Ekdahl was particularly critical of the Romney campaign’s assumption that the computerized GOTV system would work flawlessly on Election Day, even though no one had bothered to proof out fundamental practical realities.
“Sure, the Romney campaign held training sessions and there were conference calls, but that’s not enough,” he explained. “You need to have people in the field play with the system in advance, so they and you know technically the system works. The Romney campaign did no checking into how technically advanced the volunteer users were. The campaign didn’t even bother to find out if the volunteers had iPads.”
Mack Shwab, a partner at VoterIntel, a computerized GOTV field system being developed in Louisville, Ky., also provided insight into why the Romney team failed.
“An effective GOTV system has to start in the field,” Shwab told WND. “Campaign field workers have to be able to hold in their hands easy-to-use technology that allows them to accomplish the most basic campaign field operations, starting with canvassing precincts on foot to contact prospective voters in person.”
Using handheld tablet and smart phone technology, the VoterIntel system gives campaign field canvassers a portable technology that permits them to locate prospective voters and input data on voter demographics, voter preferences and opinions.
From there, the VoterIntel system can integrate with more conventional census-derived voter demographics, as well as data from polls and information gathered from social networking sites, including Facebook and Twitter.
Still, the focus is on developing a practical technology that is adapted to the realities of campaign GOTV efforts in the field.
“Not all field volunteers in a campaign are made equal,” Shwab emphasized.
“Differing physical capabilities equate to differing walking rates. Less physically fit volunteers may not visit all homes assigned. Less engaged volunteers may abandon the walk altogether, leaving gaps in the data gathered. Motivated and physically fit volunteers may finish their assigned work early, leaving potential volunteer hours on the table.”
But by designing the computer-based GOTV system from the ground up, the VoterIntel system emphasizes the handheld technology the volunteer takes into the field, not the sophistication of the computer database system in the campaign headquarters.
Shwab believes that designing the system from the field up avoids the problem Romney had when volunteers were left not knowing what to do after the headquarters computer crashed.
“What we are trying to do is to computerize the traditional walk book by applying computer technology so specific homes are assigned to specific volunteers who have participated in creating the database from the ground up,” Shwab stressed.
Granted, Romney got more votes than McCain did running against Obama, but still the total came up short.
In the final analysis, the Obama team did a superior job of knowing who their voters were and how to get them to the polls.
Despite the much-touted computer sophistication of the Obama team, the Obama victory strategy did not deviate far from traditional interest group, bottom-up politics.

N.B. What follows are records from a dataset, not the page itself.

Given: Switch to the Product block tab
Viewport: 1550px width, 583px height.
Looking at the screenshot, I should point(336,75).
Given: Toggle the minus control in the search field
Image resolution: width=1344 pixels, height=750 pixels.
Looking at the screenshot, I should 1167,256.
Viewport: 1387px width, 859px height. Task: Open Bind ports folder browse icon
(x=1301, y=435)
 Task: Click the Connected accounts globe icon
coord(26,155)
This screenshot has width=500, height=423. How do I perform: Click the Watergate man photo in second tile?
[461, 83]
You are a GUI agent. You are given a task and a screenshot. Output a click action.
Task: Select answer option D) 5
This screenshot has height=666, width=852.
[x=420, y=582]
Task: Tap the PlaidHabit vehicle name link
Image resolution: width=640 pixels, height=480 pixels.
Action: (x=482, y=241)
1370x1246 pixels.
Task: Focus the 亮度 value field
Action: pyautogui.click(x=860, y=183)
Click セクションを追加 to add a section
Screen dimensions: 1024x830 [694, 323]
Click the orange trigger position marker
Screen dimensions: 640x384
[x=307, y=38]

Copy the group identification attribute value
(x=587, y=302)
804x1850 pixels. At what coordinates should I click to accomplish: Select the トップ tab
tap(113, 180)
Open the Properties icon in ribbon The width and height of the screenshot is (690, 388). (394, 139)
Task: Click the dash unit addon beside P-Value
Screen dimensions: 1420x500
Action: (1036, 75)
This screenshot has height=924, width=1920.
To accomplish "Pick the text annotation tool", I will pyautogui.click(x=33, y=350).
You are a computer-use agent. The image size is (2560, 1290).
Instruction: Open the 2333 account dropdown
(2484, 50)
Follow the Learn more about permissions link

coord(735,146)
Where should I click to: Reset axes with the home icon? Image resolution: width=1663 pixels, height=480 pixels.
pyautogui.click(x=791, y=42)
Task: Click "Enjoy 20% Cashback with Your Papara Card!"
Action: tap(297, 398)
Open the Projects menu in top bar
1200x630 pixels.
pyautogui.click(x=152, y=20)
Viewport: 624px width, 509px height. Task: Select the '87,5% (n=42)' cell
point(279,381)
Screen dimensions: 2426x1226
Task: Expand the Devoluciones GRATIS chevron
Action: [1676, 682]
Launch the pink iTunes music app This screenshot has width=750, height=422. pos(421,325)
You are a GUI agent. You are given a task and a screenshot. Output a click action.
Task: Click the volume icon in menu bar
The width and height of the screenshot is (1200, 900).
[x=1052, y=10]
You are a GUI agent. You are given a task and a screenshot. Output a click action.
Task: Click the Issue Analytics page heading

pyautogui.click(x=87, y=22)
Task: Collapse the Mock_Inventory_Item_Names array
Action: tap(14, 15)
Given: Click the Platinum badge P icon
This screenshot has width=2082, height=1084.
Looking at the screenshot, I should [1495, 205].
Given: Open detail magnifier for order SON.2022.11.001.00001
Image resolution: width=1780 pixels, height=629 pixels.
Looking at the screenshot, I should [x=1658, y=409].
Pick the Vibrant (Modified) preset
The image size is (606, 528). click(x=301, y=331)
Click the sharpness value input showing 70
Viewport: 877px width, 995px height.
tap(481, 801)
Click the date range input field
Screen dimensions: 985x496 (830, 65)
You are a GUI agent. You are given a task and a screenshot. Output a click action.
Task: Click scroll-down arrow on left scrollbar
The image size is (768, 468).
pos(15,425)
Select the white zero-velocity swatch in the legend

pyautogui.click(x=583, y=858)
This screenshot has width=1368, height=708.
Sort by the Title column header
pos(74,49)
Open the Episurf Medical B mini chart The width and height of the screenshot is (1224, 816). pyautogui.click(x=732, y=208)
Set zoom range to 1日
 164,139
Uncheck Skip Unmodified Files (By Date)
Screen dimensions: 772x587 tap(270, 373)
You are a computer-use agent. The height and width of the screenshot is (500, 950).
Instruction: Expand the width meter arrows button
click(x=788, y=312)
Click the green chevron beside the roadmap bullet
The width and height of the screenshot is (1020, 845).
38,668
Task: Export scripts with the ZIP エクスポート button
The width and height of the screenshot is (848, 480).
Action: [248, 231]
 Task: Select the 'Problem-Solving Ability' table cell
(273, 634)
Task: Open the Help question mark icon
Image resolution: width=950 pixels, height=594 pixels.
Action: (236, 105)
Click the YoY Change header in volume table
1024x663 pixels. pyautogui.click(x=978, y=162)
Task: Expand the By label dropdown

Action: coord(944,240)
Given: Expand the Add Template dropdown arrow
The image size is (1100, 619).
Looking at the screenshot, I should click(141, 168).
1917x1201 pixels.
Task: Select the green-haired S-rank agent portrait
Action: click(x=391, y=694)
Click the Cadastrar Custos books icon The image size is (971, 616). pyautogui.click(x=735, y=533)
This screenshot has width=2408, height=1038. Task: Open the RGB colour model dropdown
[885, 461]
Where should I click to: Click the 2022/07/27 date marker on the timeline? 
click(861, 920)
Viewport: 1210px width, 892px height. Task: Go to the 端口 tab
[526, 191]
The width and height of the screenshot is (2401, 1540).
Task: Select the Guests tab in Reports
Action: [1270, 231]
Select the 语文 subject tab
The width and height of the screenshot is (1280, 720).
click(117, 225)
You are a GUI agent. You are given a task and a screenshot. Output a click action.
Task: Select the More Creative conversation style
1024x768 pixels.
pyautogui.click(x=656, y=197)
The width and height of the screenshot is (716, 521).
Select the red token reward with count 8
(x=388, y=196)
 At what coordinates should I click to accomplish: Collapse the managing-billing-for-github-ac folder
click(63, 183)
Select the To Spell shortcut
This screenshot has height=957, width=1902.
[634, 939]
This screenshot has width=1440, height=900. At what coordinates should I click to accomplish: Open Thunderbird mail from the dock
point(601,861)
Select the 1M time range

Obama voters were an identifiable modern-day version of the FDR coalition – inner city minorities, Hispanics, union workers and single women.
These are precisely the type of voters Democratic Party precinct bosses in the Windy City have been successful for decades in getting to the polls with shoe-leather politics, long before computers were invented.
In contrast, the Romney campaign is left with having invested millions of dollars into a GOTV computer system so flawed that no post-mortem is likely to figure out which high-priced consultant should bear the brunt of the blame.